Word and element location entries
####

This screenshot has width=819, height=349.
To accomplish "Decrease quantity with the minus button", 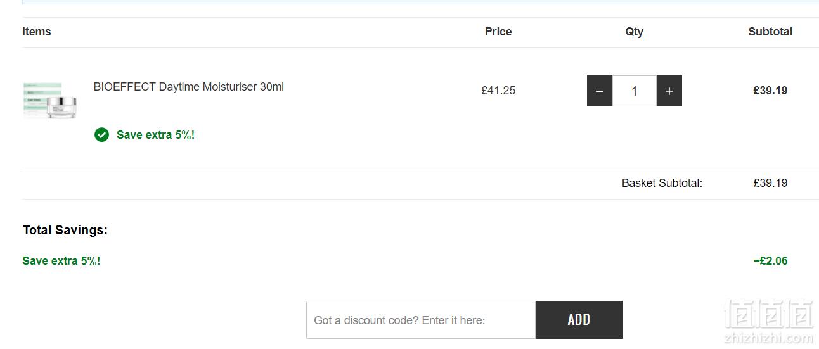I will (x=600, y=91).
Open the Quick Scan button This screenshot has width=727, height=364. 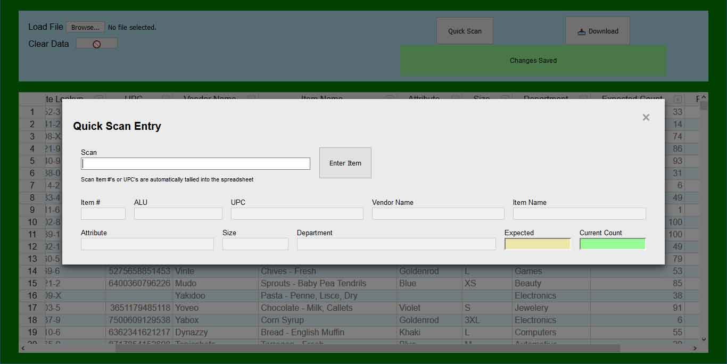[465, 31]
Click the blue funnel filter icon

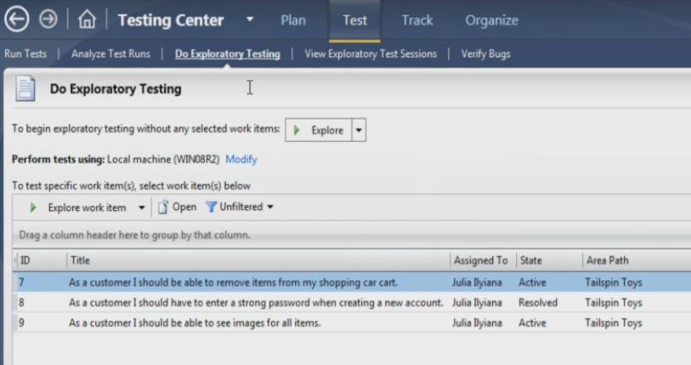click(x=211, y=207)
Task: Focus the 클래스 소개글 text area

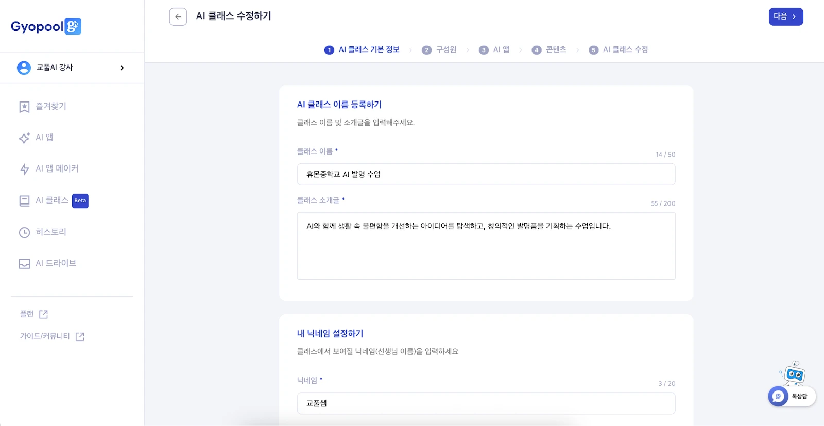Action: [x=486, y=246]
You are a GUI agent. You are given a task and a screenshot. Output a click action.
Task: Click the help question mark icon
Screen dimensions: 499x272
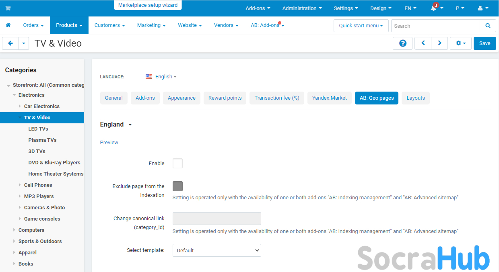pyautogui.click(x=402, y=43)
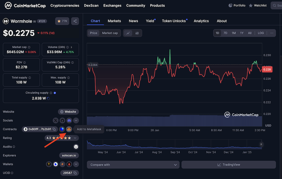Expand the Socials chevron for more links
This screenshot has height=179, width=282.
pyautogui.click(x=76, y=120)
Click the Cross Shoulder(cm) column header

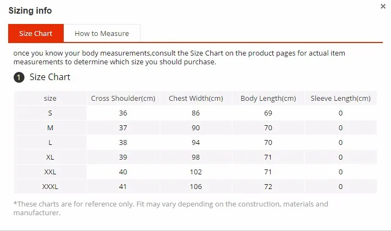pyautogui.click(x=123, y=98)
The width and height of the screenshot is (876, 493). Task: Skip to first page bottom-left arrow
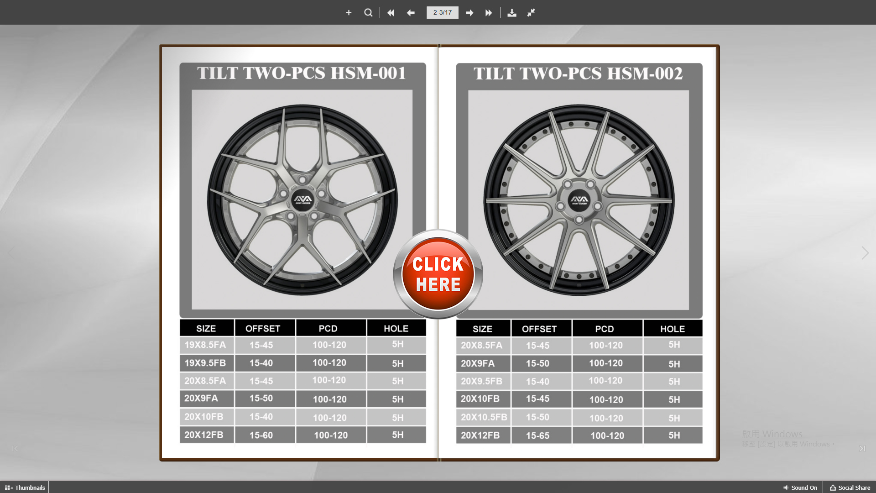pos(15,449)
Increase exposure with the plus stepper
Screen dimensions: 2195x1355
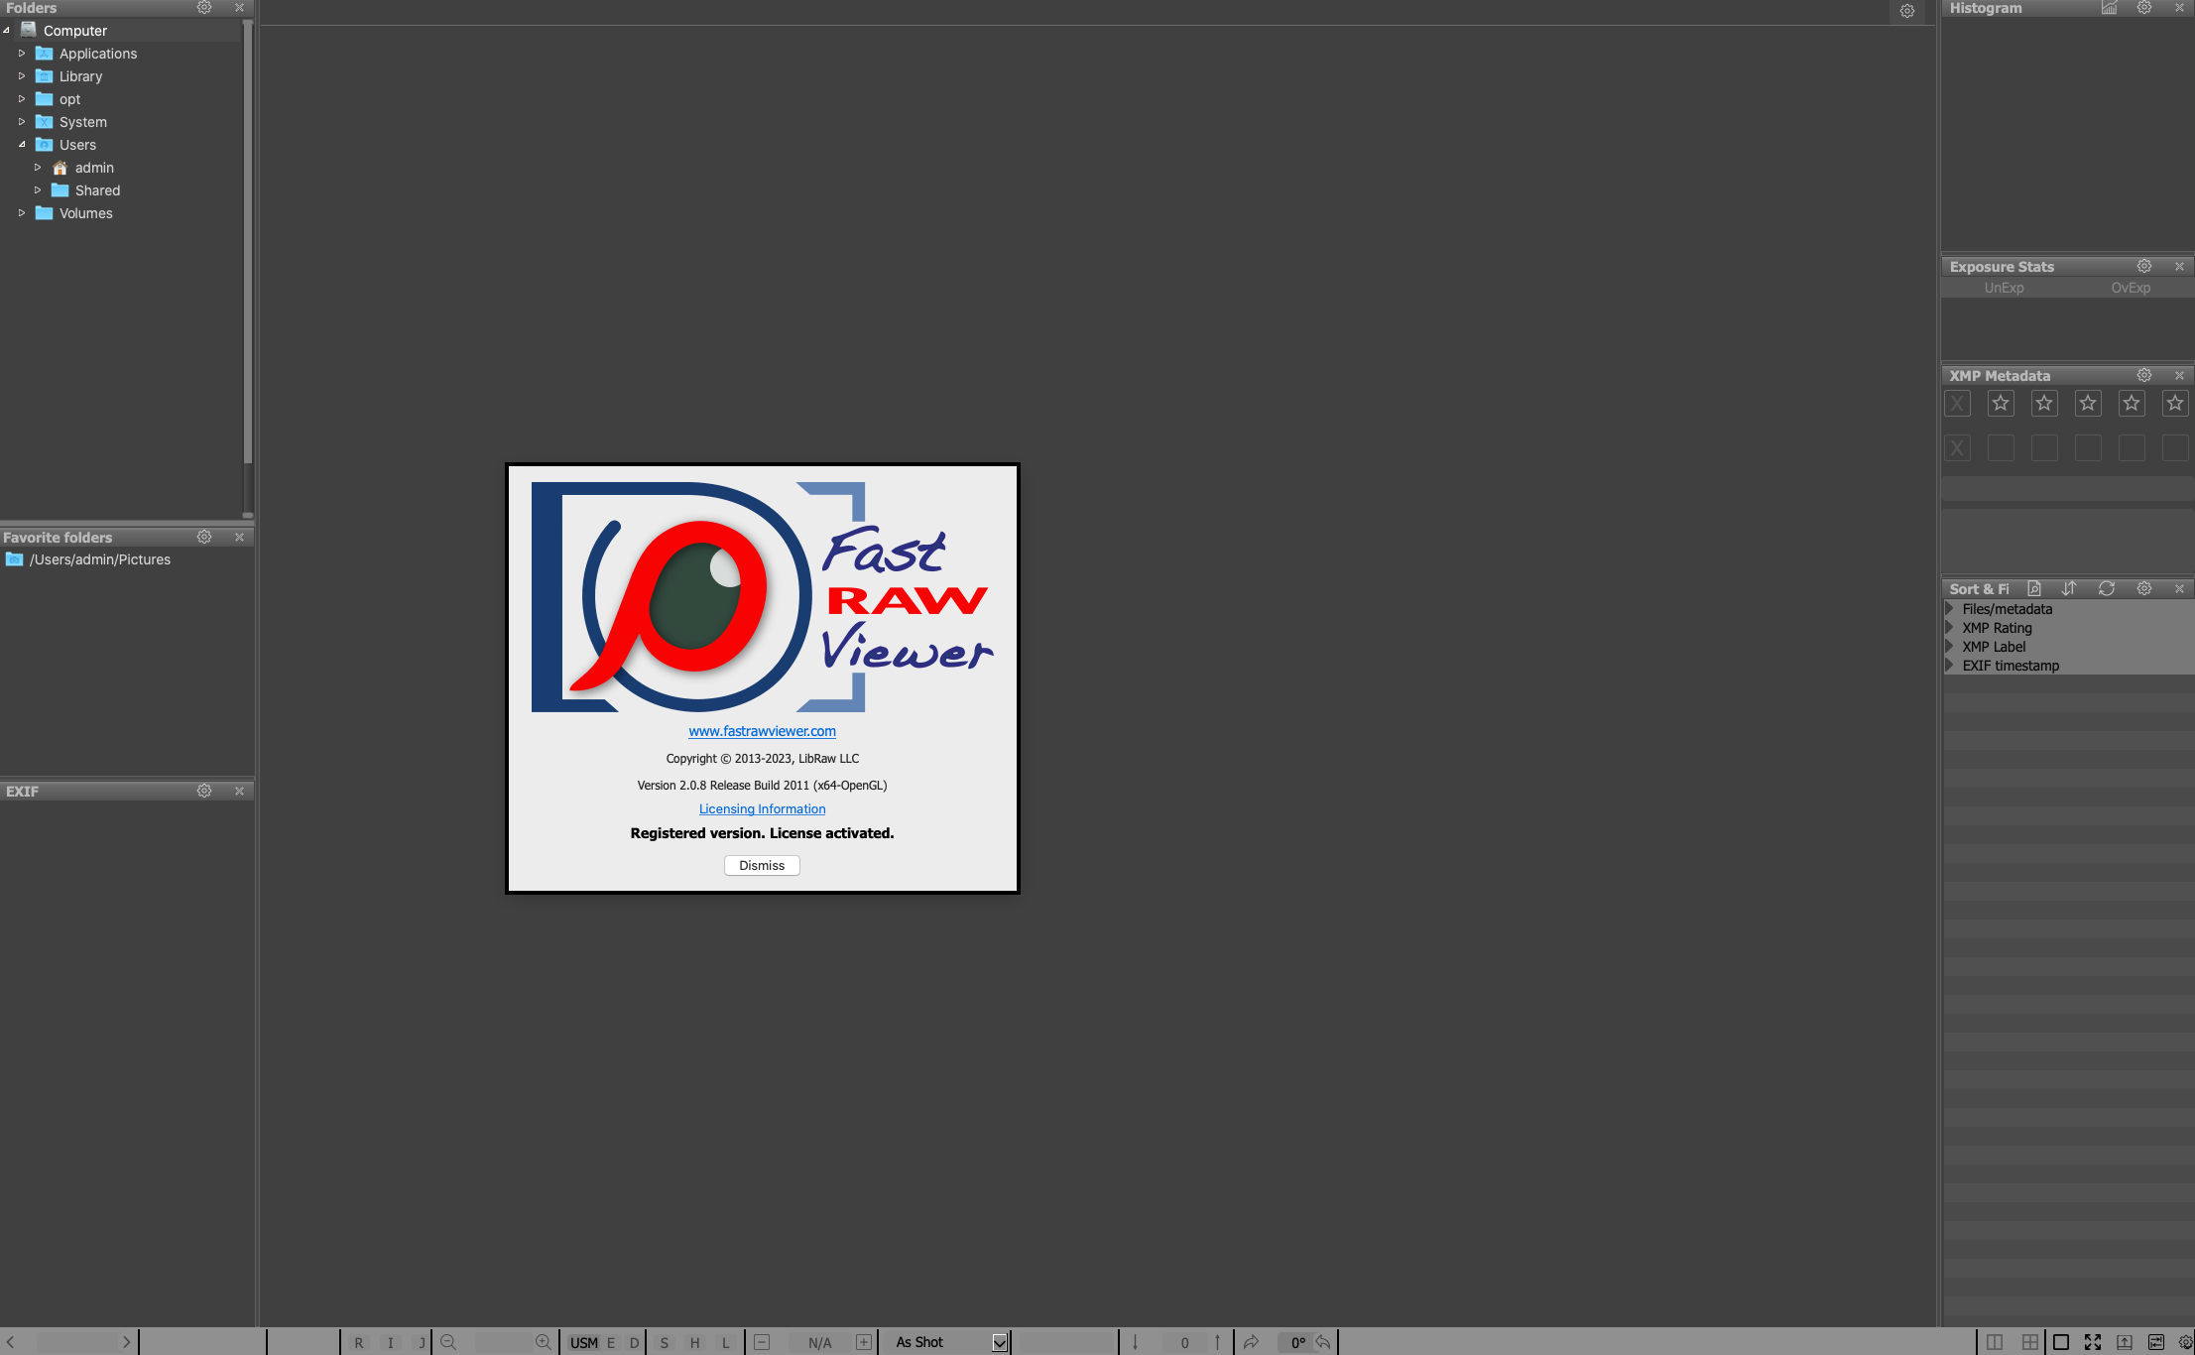[863, 1342]
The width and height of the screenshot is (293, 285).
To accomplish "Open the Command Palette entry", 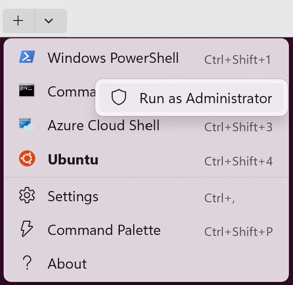I will 147,230.
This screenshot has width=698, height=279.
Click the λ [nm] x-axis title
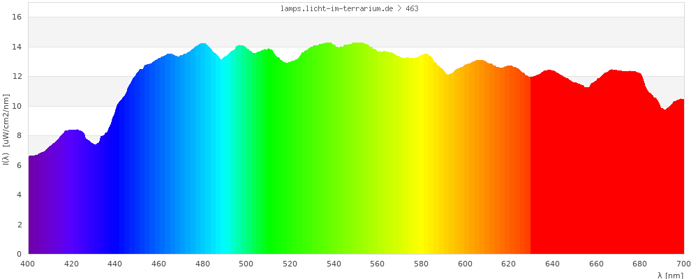[670, 276]
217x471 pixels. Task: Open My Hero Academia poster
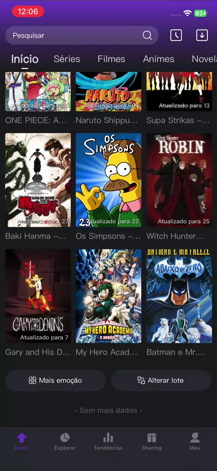tap(109, 296)
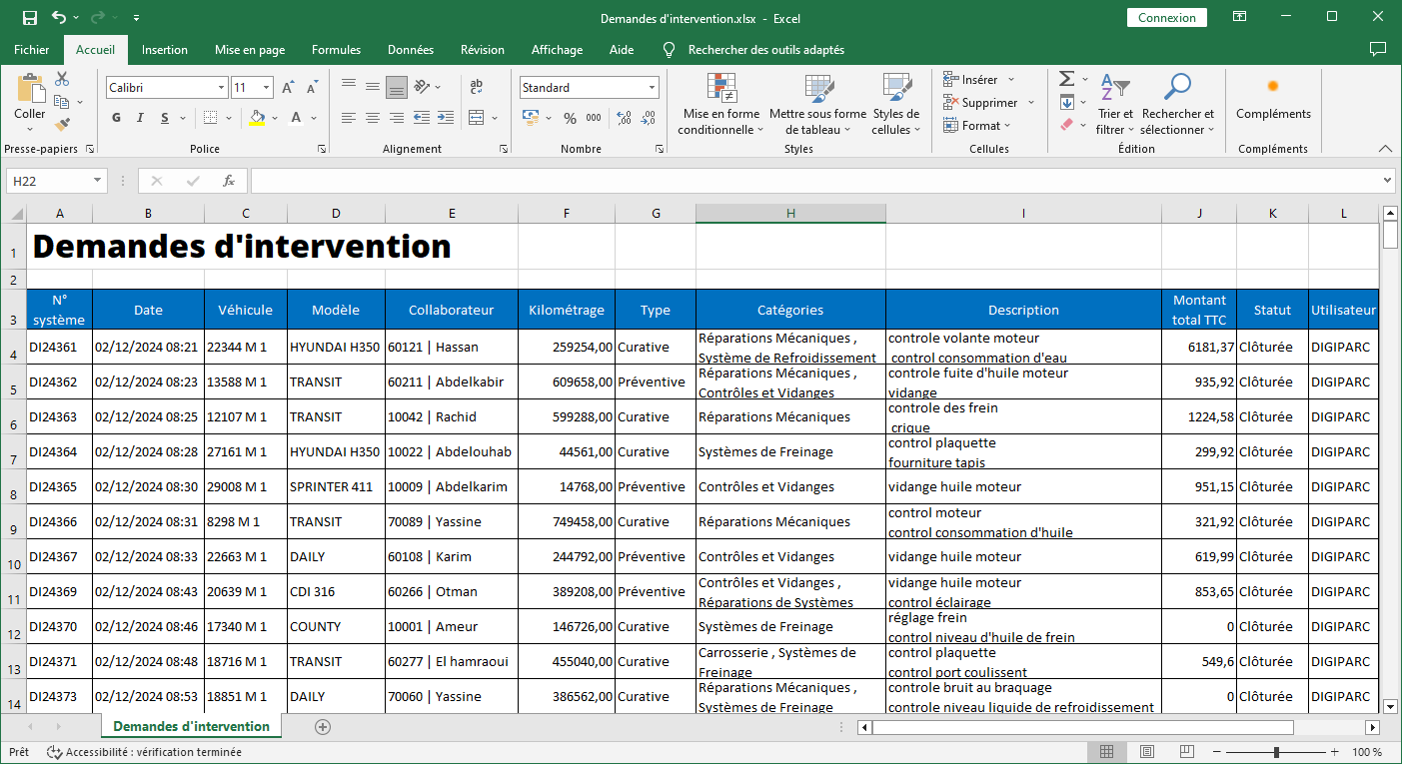Viewport: 1402px width, 764px height.
Task: Click the Connexion button
Action: tap(1166, 18)
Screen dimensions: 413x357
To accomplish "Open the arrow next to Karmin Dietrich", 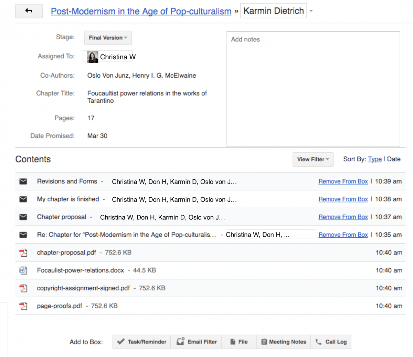I will coord(311,11).
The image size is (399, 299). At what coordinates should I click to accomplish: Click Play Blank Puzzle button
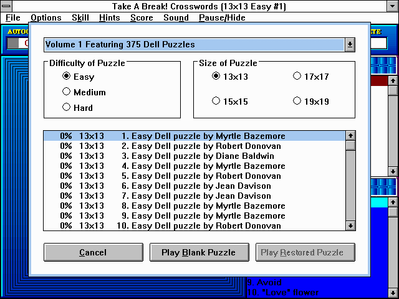click(198, 252)
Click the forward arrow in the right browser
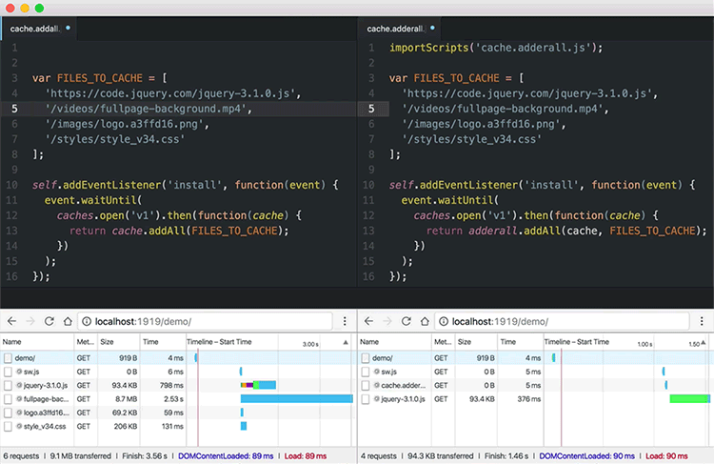714x464 pixels. [x=387, y=322]
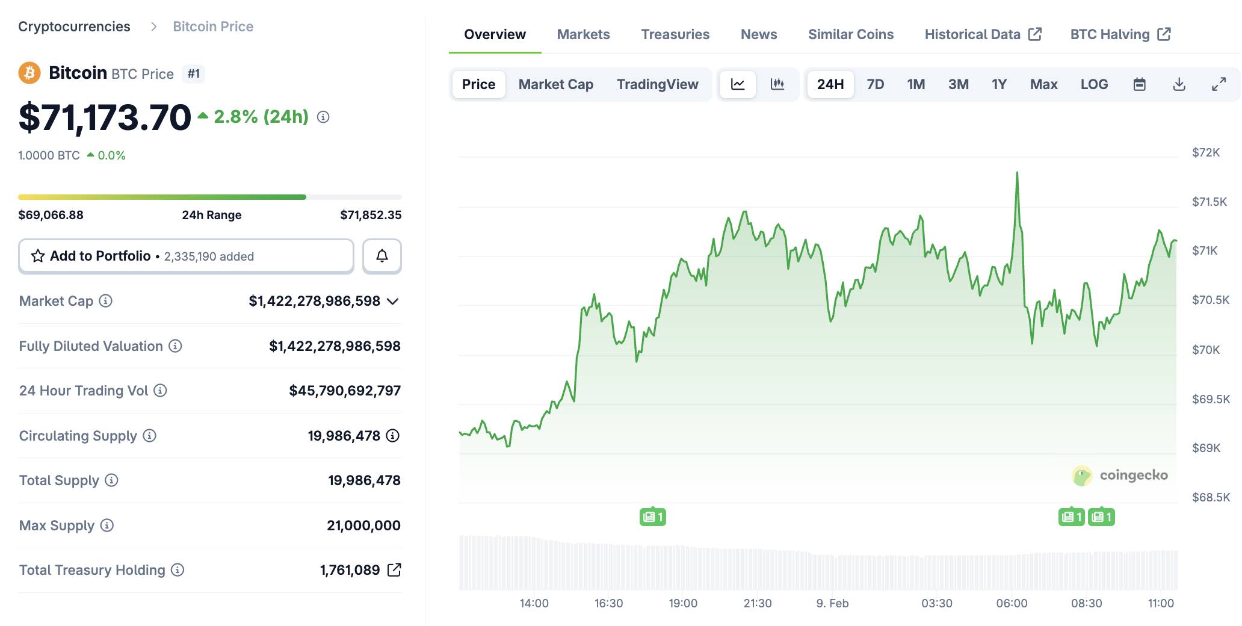Open the price alert bell icon
This screenshot has height=626, width=1242.
382,256
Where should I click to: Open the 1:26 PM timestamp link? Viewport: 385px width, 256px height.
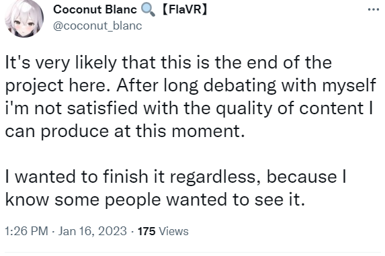click(26, 231)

####

● **Exercise details**: Retype the entries from the line containing "Where should I" through the end of the entries, word for word. Leave the pictures out of your copy.

● **Output below**:
Where should I click to: Open the 1:26 PM timestamp link? Viewport: 385px width, 256px height.
click(26, 231)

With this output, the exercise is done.